Parlò delle violenze fisiche e dei bambini legati, nudi anche in pieno inverno.

Testimoniò anche che fino a quando non conobbe il commissario Marra non poté dire nulla all’Arma di Grottaferrata in quanto il Maresciallo dei Carabinieri e sua moglie erano amici intimi della Pagliuca.

Il 13 gennaio 1972, viene letta la sentenza di primo grado. Alla ex suora la Corte riconosce la responsabilità per maltrattamenti semplici e ad una condanna di quattro anni e 8 mesi.

Maria Diletta Pagliuca durante l’arresto


Condanna che era totalmente diversa da quanto era stato chiesto dall’accusa

Nell’aprile del 1974 viene letta la sentenza di secondo grado.Questa volta viene condannata a 12 anni di carcere: la pubblica accusa aveva chiesto 18 anni. 

Una corte, quella di secondo grado, che fin dalle prime udienze dà subito l’impressione di voler accertare se l’istituto Santa Rita fosse veramente un lager.

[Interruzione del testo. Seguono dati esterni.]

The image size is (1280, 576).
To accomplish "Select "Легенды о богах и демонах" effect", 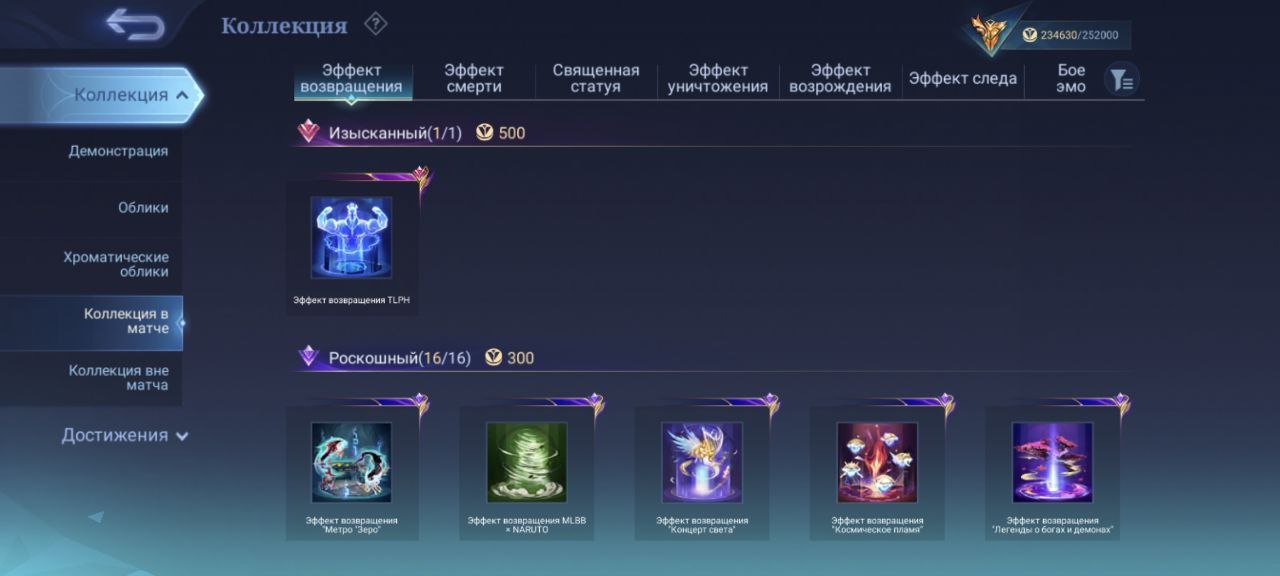I will click(x=1052, y=462).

La Pagliuca reagisce urlando al complotto, che era stata tutta una montatura.

La Cassazione, al terzo grado di giudizio, riduce la pena a 8 anni e 4 mesi di reclusione e 380 milioni di lire di multa.

Nel frattempo l’ex Suor Colomba, uscita di carcere deve rientrarci ma non si fa trovare.

Viene rintracciata in un appartamento di una sua amica, in seguito arrestata per favoreggiamento.

Dal carcere, nel 1975, prova a chiedere la grazia al Presidente della Repubblica, Leone, che la respinge prontamente.

Di qui in poi non si sa con esattezza cosa sia avvenuto alla Pagliuca.

Non si hanno informazioni certe sul se ha finito di scontare la sua pena per tutti gli anni dati.

Se è uscita prima per buona condotta o non ne è mai uscita viva.

Su alcune fonti si parla addirittura di una sua eventuale fuga negli Stati Uniti.